Given text:
== == ==

UCS (Uniaxial Compressive Strength)
The first thing we need to look at is the rock we defined something which is called the UCS or the uniaxial compressive strength (The uniaxial strength, also known as the unconfined compressive strength, of a rock may be regarded as the highest stress that a rock specimen can carry when a unidirectional stress is applied, normally in an axial direction to the ends of a cylindrical specimen.). This is a test, done on the core sample: if it's above 800 psi, we consider this as a weak sand; between 800 and 300 psi this is a very weak; zero cohesion would be less than 300 psi which is a loose sand.
Note: weak sand: USC > 800 psi very weak sand: 800 psi > USC > 300 psi loose sand: USC < 300 psi
Rock failure causes
So how does the sand production process happens? First - the rock has to fail somehow, then after the rock fails we need something to transport this rock failure (or the sand) into the wellbore.
The first thing that causes the rock failure is the stresses in the bottom hole. There are a lot of changes in the stresses in the bottom hole either from the drawdown or from the tectonic movement in general, this could cause a rock failure specifically in a fragile rock. Then after that the flow rate, once you start production, would manage to transport the rock (or the loose particles from the rock) into the wellbore.
Also the flow rate is affected by the drawdown as well as the viscosity of the fluid being transported.
We can classify the causes as natural causes and operational causes.
The natural causes could be unconsolidated sand. There are some formations that are already unconsolidated, that don't have good compressive strength.
The capillary forces in some formation could cause the rock failure and could affect the stress regime in bottom hole. And the reservoir depletion affect the stress profile: sometimes at the early state of the well it does not produce as much sand and all of a sudden at the end you start seeing loads of sand coming in and this is because of the depletion.
The water production does several things.
In many of the sandstone formation the cementing material between the grains is actually a clay. Once the clay is contacted with water production it starts getting dissolved and then the grains start to get loose and you start getting sand production. So normally you would see sand production closer or right after the water production or the water breakthrough.

== == ==

Aim: Pick up the text on sand production and continue it from its final sentence.

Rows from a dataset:
== == ==

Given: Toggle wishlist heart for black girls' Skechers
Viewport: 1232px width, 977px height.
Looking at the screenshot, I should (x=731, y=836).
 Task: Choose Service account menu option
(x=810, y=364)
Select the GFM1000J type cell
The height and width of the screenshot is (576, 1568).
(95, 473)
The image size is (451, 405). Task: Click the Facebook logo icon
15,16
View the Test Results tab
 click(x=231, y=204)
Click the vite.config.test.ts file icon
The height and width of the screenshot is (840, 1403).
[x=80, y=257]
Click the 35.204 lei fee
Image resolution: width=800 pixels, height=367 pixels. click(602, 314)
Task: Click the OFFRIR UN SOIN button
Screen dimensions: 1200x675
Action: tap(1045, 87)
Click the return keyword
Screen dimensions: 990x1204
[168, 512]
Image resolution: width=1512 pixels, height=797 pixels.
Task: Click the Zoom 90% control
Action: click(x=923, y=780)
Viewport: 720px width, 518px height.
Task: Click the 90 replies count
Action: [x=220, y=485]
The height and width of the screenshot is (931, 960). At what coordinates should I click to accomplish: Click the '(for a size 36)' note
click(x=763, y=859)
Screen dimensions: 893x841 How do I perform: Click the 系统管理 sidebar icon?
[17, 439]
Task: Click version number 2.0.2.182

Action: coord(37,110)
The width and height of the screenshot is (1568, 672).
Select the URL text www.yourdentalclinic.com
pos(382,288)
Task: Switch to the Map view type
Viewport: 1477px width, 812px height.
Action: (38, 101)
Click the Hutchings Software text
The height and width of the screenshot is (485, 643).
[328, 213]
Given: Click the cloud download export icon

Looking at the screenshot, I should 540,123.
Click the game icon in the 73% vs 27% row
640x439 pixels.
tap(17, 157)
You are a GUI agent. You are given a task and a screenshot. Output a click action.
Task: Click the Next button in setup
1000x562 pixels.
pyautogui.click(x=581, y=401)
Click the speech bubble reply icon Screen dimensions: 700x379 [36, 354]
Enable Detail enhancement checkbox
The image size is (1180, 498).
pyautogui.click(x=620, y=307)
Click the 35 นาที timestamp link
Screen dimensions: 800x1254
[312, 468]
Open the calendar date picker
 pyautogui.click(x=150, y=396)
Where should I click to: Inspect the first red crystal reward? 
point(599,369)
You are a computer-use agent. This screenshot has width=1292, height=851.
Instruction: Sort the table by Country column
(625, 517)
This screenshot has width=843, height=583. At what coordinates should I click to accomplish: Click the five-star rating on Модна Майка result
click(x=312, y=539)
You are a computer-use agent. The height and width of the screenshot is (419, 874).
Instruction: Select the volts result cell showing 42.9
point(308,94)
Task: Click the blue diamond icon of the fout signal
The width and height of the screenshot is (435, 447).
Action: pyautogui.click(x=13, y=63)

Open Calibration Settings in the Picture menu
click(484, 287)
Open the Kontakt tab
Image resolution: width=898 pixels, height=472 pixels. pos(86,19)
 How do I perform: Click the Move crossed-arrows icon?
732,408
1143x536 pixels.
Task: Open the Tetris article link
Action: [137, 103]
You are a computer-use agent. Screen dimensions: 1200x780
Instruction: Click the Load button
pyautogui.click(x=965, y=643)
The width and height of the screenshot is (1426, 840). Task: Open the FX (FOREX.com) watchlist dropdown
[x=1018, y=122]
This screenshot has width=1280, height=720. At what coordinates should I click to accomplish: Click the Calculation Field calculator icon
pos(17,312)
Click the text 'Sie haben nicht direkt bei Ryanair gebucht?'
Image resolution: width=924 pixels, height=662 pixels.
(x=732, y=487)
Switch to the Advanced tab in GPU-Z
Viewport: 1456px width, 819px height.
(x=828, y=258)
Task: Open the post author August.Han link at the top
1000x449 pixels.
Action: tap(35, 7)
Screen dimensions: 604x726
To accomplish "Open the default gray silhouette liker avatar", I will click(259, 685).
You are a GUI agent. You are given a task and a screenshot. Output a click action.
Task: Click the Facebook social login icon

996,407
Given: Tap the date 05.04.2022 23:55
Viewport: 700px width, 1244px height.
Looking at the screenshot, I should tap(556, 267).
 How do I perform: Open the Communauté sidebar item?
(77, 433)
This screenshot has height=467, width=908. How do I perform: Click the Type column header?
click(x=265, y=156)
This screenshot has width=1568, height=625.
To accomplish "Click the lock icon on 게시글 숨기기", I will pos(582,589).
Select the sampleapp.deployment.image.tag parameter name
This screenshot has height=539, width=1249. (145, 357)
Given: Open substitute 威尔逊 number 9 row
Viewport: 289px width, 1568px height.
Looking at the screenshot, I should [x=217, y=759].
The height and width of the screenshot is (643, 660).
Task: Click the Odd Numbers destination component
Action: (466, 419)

== == ==

Response to this task:
Water as well increase the drag forces because the in some of the gas ones, once you start watering out, the viscosity of the water would manage to transport loads of sand into the formation; it does disturb the cohesive forces between the grains and each others and it does disturb the capillary forces.
- Drilling is already a failure to the rock, we try to break the rock.
- Perforation also is one of the other aspects of breaking the rock.
- Acid treatment as much enhancement as it gives to the production it actually dissolves the cementing material which didn't dissolve from the water production. In some areas the clay is not water soluble, so the acid would manage to dissolve it and start producing fines from the acidized formation.
- Loss of production due to wellbore filling, skin, facility downtime;
- Equipment problems due to sand fill;
- Erosion of downhole and surface equipment;
- Casing / liner collapse;
- Environmental concerns due to disposal.
- Experience. Past experience in the area may indicate potential for sand production.
- Offset well production. If there are sand production problems within the same reservoir, new wells will have similar problems.
- Drilling data. Sand production also occurs during drilling.
- Core sampling. Compressive strength tests.
- Logging. Rock mechanical properties can be calculated from logs.
- Computer modeling. Sand studies can predict potential dispatch based on data provided from all of the previous items.
Sand control techniques
Any sand control technique would need to:
- stop the sand as a first priority;
- maintain the productivity;
- minimize the downtime caused by the sand production.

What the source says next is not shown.